Feature Article

October 17, 2013

Macheen Brings New Twist to Mobile Data Connectivity

Cellular service providers today typically charge a set monthly fee for mobile data, and users are stuck paying the full amount regardless of their actual use. But a company called Macheen, which is backed by some very notable investors, breaks that mold by enabling people and companies to pay only for the applications, bandwidth and time on the network they actually use. Macheen refers to this practice as fractionalization.

By fractionalizing, or pinpointing applications, Macheen can address both a corporation’s internal requirements and the machine-to-machine opportunity. For example, say a company is willing to pay for mobile Internet access for employees, but because of the cost it can only afford to get it for top executives. Macheen could enable that company pay only for mobile broadband for e-mail access, making it more affordable for the firm to offer wireless Internet to a larger group of employees, explains CEO Greg Stock.
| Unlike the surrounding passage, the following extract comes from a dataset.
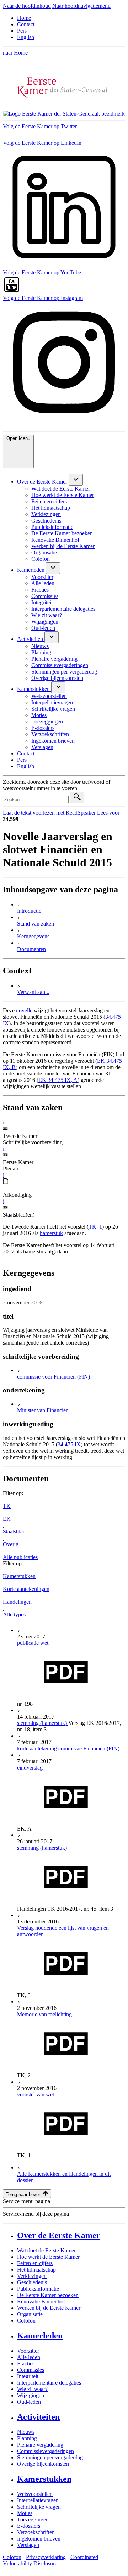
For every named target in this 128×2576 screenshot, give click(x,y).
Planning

He adds that more than 60 percent of business applications now live in the cloud, yet the average company only provides 7 percent of its workforce with data plans.

Macheen wholesales wireless connectivity from Sprint in the U.S., and from two other carriers in Europe, which allows it to offer services in 80 countries – with local rates in 11 countries and roaming rates in the other 69. The company provides a single SIM card through which end users can access these networks in all these locations.

Image via Shutterstock

But what’s really interesting about what Macheen offers, says Stock, is the intelligence it adds to the network. Here, Stock is referring to Macheen’s billing system and its front-end system that enables rule-based administration so the network knows which users can use which applications and/or what amount of bandwidth.

Investors of Macheen, which aims to become break even within 12 months, include venture capital firms North Bridge Venture Partners and Mercury Fund; former Dell CFO Tom Meredith; former Microsoft president Mike Maples, Sr.; Gemalto and Qualcomm.

Qualcomm is also one of Macheen’s 10 customer accounts. Qualcomm has 13,000 employees that use the Macheen solution; they are using Macheen to access certain applications for internal use. For employees that want more wireless network capacity than that Qualcomm covers for them, Macheen allows that by providing split billing between work and personal usage.

“In a BYOD environment, we’re instrumental,” says Stock.

Macheen goes to market both via direct sales to enterprise and through partnerships relating to the retail channel. For example, PC company Lenovo offers Macheen service when customers boot up their new laptops. Stock indicates that Macheen will expand its profile in the retail arena in the near future via some additional partnerships with large brands in the gaming, smartphone and other consumer electronics realms.